Seizing is believing: the Dutch pre-judgment seizing order in the EU
by Michiel Teekens & Yvo Rampersad
The Dutch Civil Procedural Code provides a simple, but in the EU uncommon, mechanism for the pre-judgment seizing of assets of debtors before or during litigation.
The proceeding is based on a short seizing request, drafted and signed by a Dutch lawyer, to the court which needs to show prima facie evidence that supports the clients’ cause of action against the debtor. All kind of assets can be seized, such as shares, third party claims (including bank accounts), real estate property, movable property; you name it. The request can include a repeating order, meaning bank accounts can be seized multiple times within a certain timeframe. The purpose of the pre-judgment seizing is to prevent the debtor from frustrating recovery during litigation. Therefore, the debtor is usually not heard, warranting the required surprise attack. The proceeding applies to any of the debtors’ assets in the Netherlands, notwithstanding where the main proceeding is or will be pending. Since the Recast Brussels Regulation (EU 1215/2012) the proceeding also applies to creditors, who will need to litigate in the Netherlands and desire to seize assets in other EU member states. Article 2, Section a, second paragraph of the Brussels Recast Regulation broadens the definition of judgment, including pre-judgment seizing orders. However, the pre-judgment seizing order must be served upon the debtor. This means a non-Dutch creditor or Dutch creditor can obtain a Dutch pre-judgment seizing order to seize the assets of a debtor in other EU member states, as long as that pre-judgment seizing order is served to that debtor. That might look like a struggle, since the element of surprise could be at risk. The right way to tackle this problem is through cooperation with local lawyers where the debtor resides and where the assets are located. Before the debtor is served with the Dutch pre-judgment seizing order, the proper local seizing mechanisms to execute the pre-judgment seizing order must be in place upon the moment of proper service.
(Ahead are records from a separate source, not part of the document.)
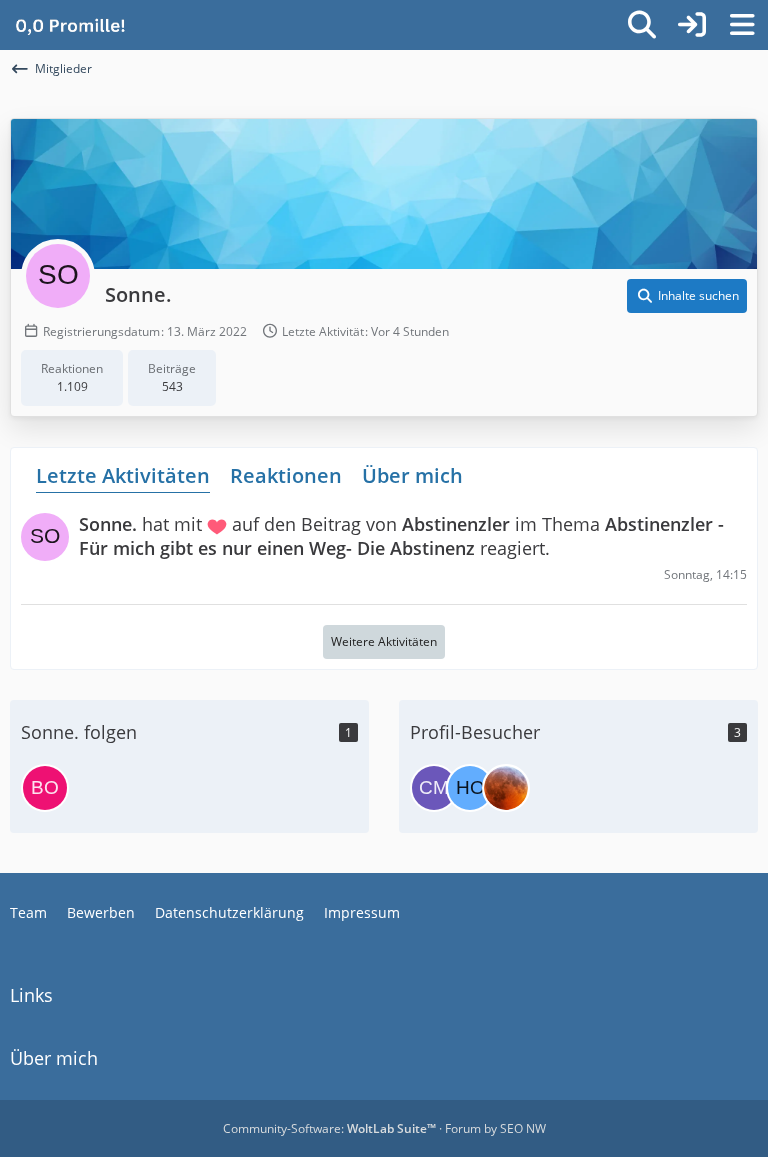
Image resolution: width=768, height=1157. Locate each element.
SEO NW (523, 1128)
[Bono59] (45, 788)
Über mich (412, 475)
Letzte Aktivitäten (123, 475)
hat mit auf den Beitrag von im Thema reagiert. (401, 535)
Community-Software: (329, 1128)
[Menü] (742, 25)
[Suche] (642, 25)
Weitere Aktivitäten (384, 641)
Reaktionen (286, 475)
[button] (687, 296)
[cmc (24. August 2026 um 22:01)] (434, 788)
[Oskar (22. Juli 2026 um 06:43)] (506, 788)
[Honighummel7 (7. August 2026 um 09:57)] (470, 788)
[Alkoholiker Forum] (70, 25)
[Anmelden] (692, 25)
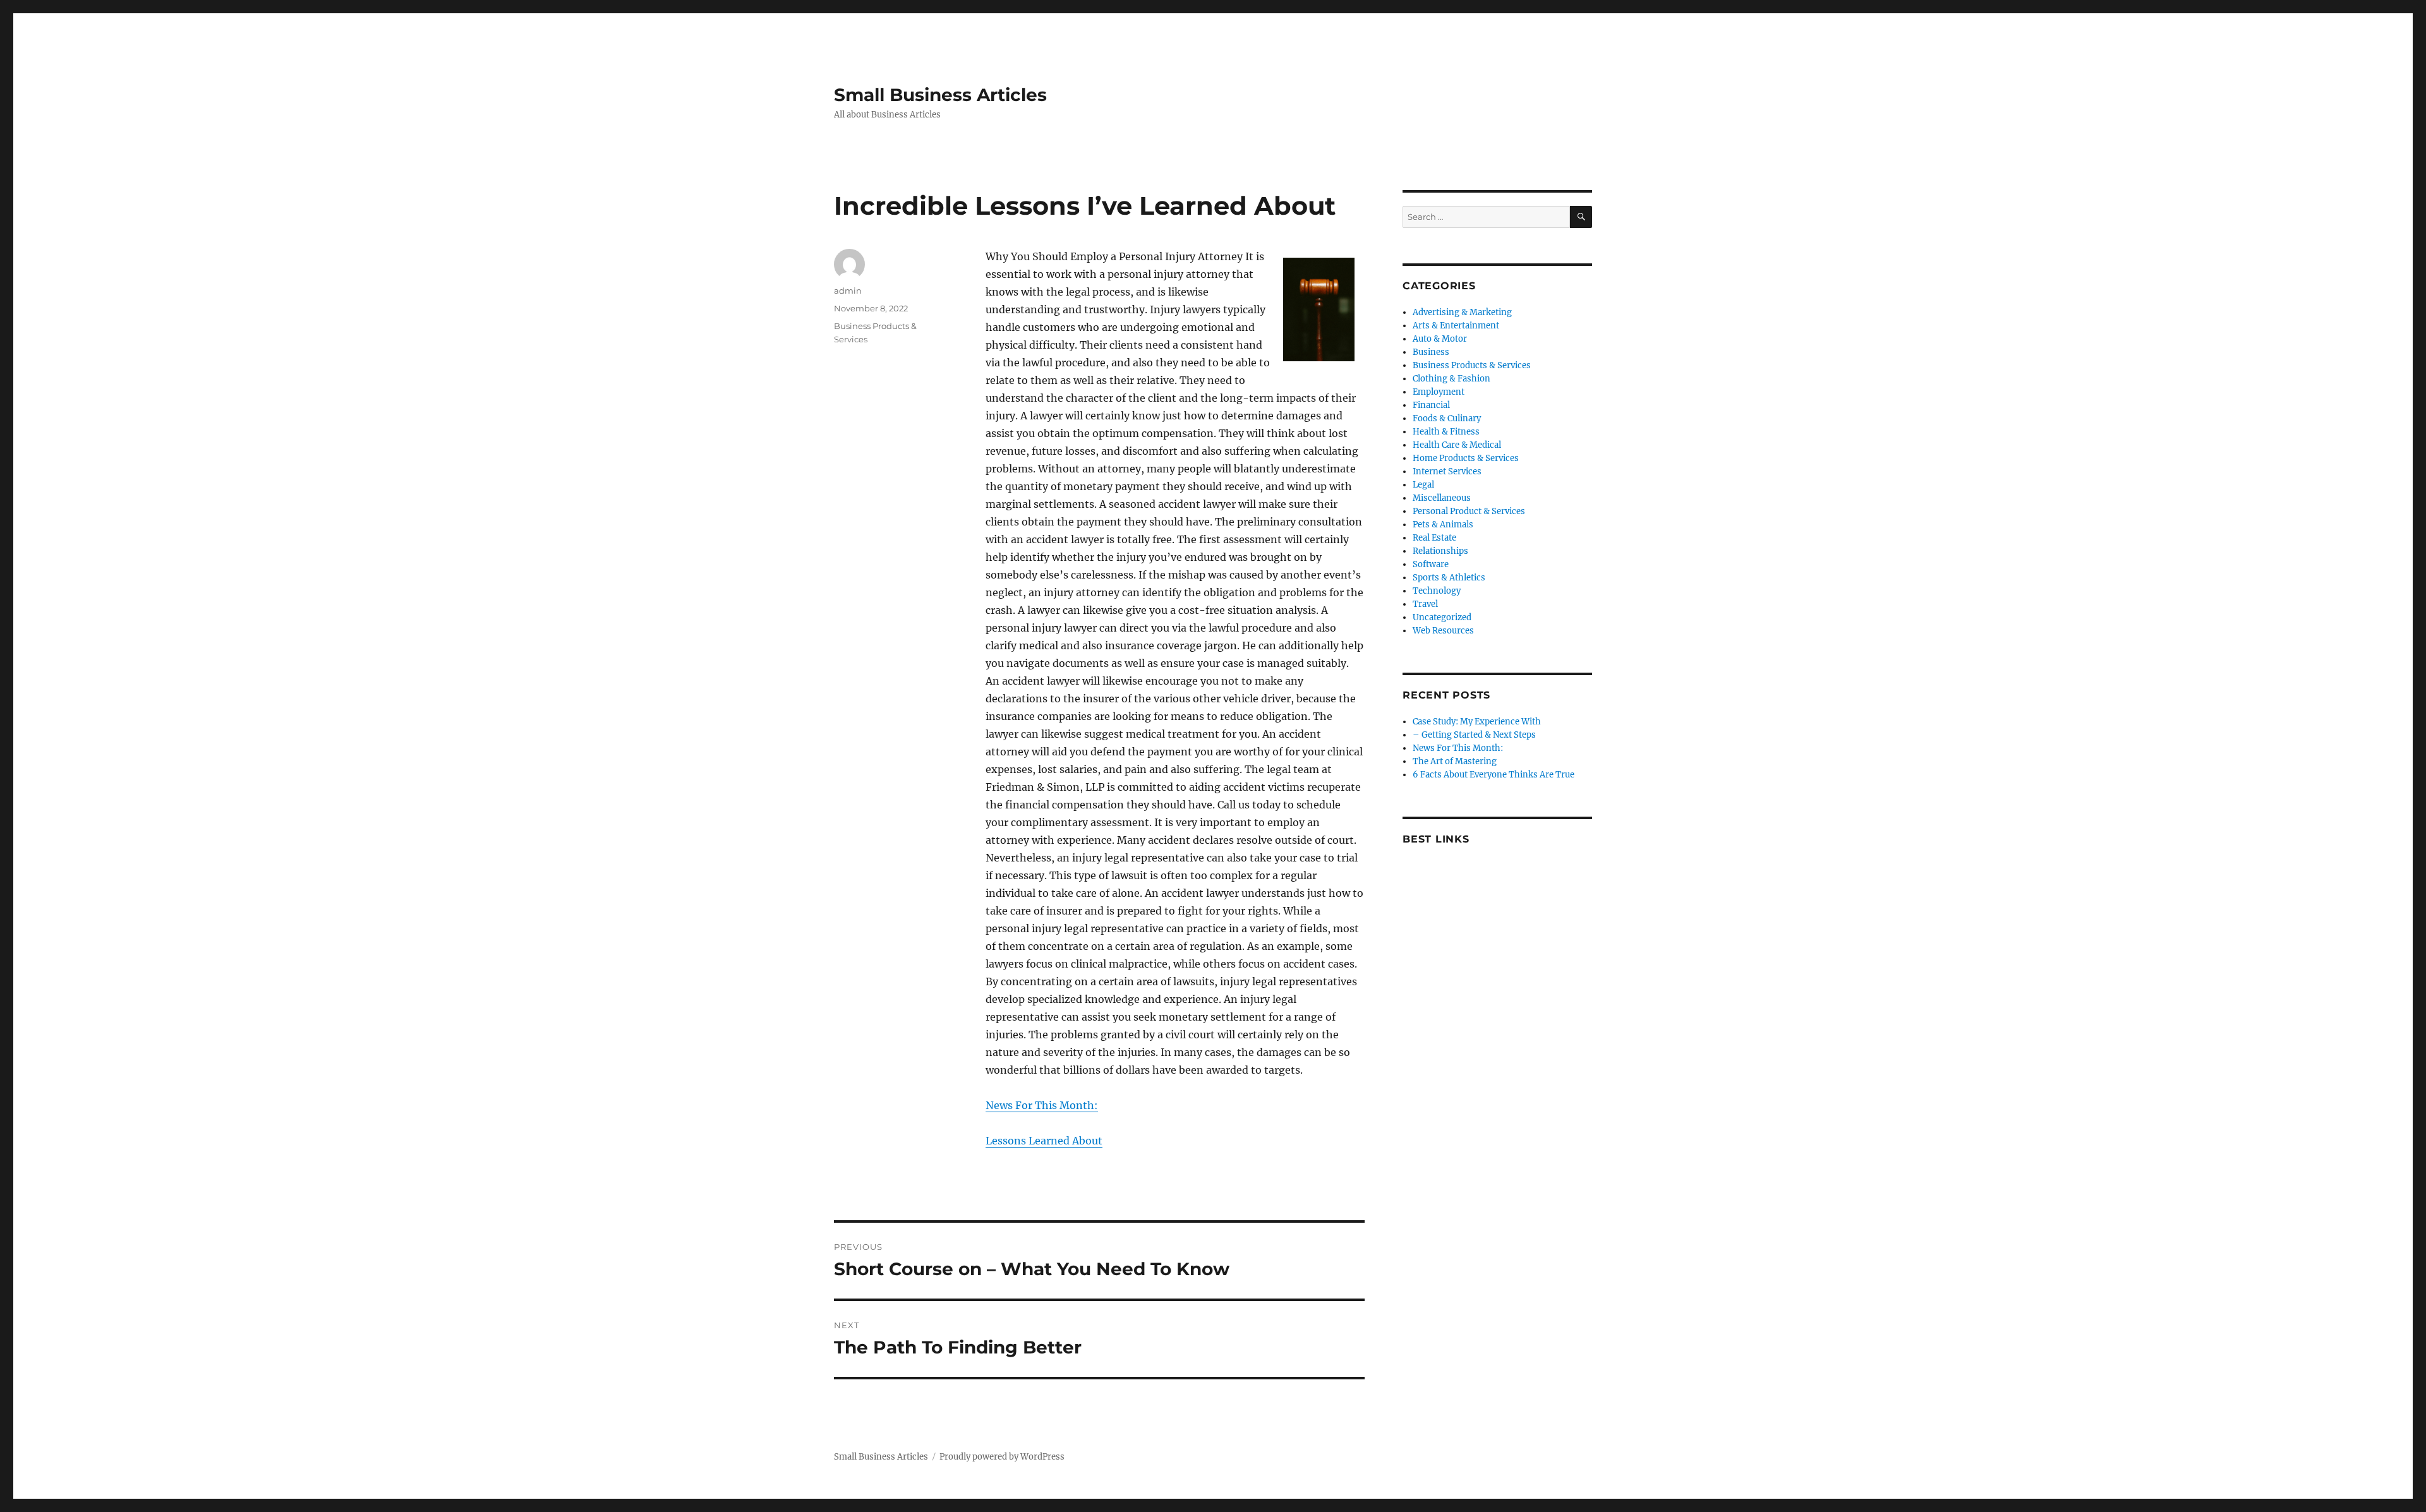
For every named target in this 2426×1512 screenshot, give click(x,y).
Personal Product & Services (1469, 511)
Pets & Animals (1443, 524)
Of course, this endeavour is costly due to the cross-border services needed. However, if the case is worth it, not many debtors will see it coming. Inevitably, there are ways to uplift the Dutch pre-judgment seizing order. However, in general this is a difficult task and the battle must take place before the Dutch court. This means that for the right case, at the right moment, the Dutch pre-judgment seizing order can determine the outcome of your client’s dispute.